I noticed when testing the difference-reporting functions (with two much smaller folders!) that nominally equal modification-date NSDates, returned as URL resource values, weren’t recognised as equal when compared. I think that something about copying the files for testing may have added a few nanoseconds to the copies’ modification dates. There are a few ways around this. I’ve gone for extracting the relevant NSDateComponents and using dates reconstituted from these if needed.
(Edit: I’ve now changed the workaround to the one suggested by Shane in post#10 below: keeping the original NSDates and using NSCalendar’s isDate:equalToDate:toUnitGranularity:
method to catch any dates which should be considered equal if they haven’t already been caught by preceding tests. I’ve also corrected a bug and removed a test line which somehow got left in. :rolleyes: )
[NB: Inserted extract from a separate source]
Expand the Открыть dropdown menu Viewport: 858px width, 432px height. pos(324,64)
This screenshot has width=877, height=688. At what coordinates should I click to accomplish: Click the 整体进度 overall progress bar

(Further edit: The script’s now been revamped to switch judiciously between ASObjC and vanilla AppleScript for the things they do fastest. Even with the coercions involved, this has reduced the running time to about fifteen-and-a-half minutes with the test folder on my hard disk. The modification dates are now converted to AppleScript dates, which don’t see nanosecond differences. However, in case they gain this ability in the future, a zero-nanosecond reference date is subtracted from each modification date and the difference is rounded to the nearest second towards zero. It’s these differences which are compared rather than the dates themselves. The extra work only adds a couple of seconds to the running time with 3,400,000 dates.)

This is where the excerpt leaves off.